TL;DR I think Python gets this right.
Rust: Error shaming
I'm reading a lot of Rust code right now. A surprising fraction is devoted to reporting errors, and it impacts the overall efficiency of the Cloud Hypervisor project. If error handling in Rust weren't complex enough, there's the anyhow library to help throw a hierarchy of errors, where each module has the chance to wrap the error in a higher level of context. At the same time, error handling is far from perfect. For example, in the api_client library, all errors are handled except response too short, which results in a panic. Every other problem parsing a response returns an error. The funny thing is that panic generally results in a more useful error message, since it always includes a stack trace.
There are multiple problems here:
- Error handling is in the coder's face everywhere, requiring more work than I've seen in any other language.

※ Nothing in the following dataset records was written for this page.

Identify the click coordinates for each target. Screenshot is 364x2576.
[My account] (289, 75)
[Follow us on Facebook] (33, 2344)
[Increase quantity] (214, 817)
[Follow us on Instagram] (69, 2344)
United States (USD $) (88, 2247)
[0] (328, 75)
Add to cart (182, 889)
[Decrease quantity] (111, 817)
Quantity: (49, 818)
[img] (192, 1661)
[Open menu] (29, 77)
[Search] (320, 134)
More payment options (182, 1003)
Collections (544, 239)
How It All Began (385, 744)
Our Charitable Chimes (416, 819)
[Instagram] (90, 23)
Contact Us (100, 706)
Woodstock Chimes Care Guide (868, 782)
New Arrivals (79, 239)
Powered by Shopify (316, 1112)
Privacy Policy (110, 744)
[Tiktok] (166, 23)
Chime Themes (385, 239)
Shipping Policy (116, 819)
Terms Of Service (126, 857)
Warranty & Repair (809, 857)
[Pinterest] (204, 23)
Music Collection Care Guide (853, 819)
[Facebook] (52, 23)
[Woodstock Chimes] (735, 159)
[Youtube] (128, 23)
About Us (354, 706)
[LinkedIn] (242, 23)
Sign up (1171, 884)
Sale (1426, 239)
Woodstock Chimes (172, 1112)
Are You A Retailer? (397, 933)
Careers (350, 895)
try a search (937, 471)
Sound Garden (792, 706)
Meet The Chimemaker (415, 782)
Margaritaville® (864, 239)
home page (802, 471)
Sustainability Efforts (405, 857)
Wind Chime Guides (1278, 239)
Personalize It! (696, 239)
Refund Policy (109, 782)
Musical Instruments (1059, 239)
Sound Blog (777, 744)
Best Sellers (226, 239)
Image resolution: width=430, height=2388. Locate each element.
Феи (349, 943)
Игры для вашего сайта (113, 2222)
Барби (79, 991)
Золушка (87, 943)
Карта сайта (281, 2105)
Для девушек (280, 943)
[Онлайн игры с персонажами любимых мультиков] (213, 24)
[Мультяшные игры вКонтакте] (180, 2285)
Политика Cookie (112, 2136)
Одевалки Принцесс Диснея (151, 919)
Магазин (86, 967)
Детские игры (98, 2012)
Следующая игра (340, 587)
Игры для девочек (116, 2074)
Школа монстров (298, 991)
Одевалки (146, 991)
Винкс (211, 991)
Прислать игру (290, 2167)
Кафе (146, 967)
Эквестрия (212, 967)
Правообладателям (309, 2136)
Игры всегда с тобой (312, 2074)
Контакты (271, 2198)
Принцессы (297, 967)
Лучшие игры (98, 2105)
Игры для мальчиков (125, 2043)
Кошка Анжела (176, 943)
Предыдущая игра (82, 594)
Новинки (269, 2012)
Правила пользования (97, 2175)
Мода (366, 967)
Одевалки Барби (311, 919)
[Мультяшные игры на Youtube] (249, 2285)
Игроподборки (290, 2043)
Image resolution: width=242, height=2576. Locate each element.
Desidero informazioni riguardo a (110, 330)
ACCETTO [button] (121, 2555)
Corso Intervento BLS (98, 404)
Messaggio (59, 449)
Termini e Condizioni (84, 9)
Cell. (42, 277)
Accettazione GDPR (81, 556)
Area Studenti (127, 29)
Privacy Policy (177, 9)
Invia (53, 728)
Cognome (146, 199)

- It slows down execution even when there are no errors
- No stack trace is printed unless 1) the application calls panic, or 2) some rare custom work is done to manually call a library to print a stack trace (I've not seen an example of this so far).
We all want logs to be useful, especially in a cloud context where we can't simply fire up gdb and break on the error. Rust's approach leaves responsibility for this to the programmer, resulting in what I'm calling "Error shaming". The result is far too much effort put into error handling, and the error messages still leave a lot to be desired.
Google C++
Google does not use catch/throw in C++ for our services, which I think is a good thing. Instead, we use Status<T> and StatusOr<T>, similar to Rust's Result<T, E>, and try to return an error all the way to the Stubby RPC handler. This is similar to Rust, but I feel like there is a significant difference.
We use the absl:::StatusCode, with only 16 different error types, which were selected after years of RPC error handling development. In 99% of the cases, custom errors are not used, and I would argue that in 70% of the cases where custom errors are used, it is simply random Googler kicking tires on the custom error system. With StatusOr, we return an error message as a string, not an arbitrary type. In Rust, we return a type E, and almost always define the Display trait for the error type so it can simply be converted to a string. I've not seen a counter-example so far.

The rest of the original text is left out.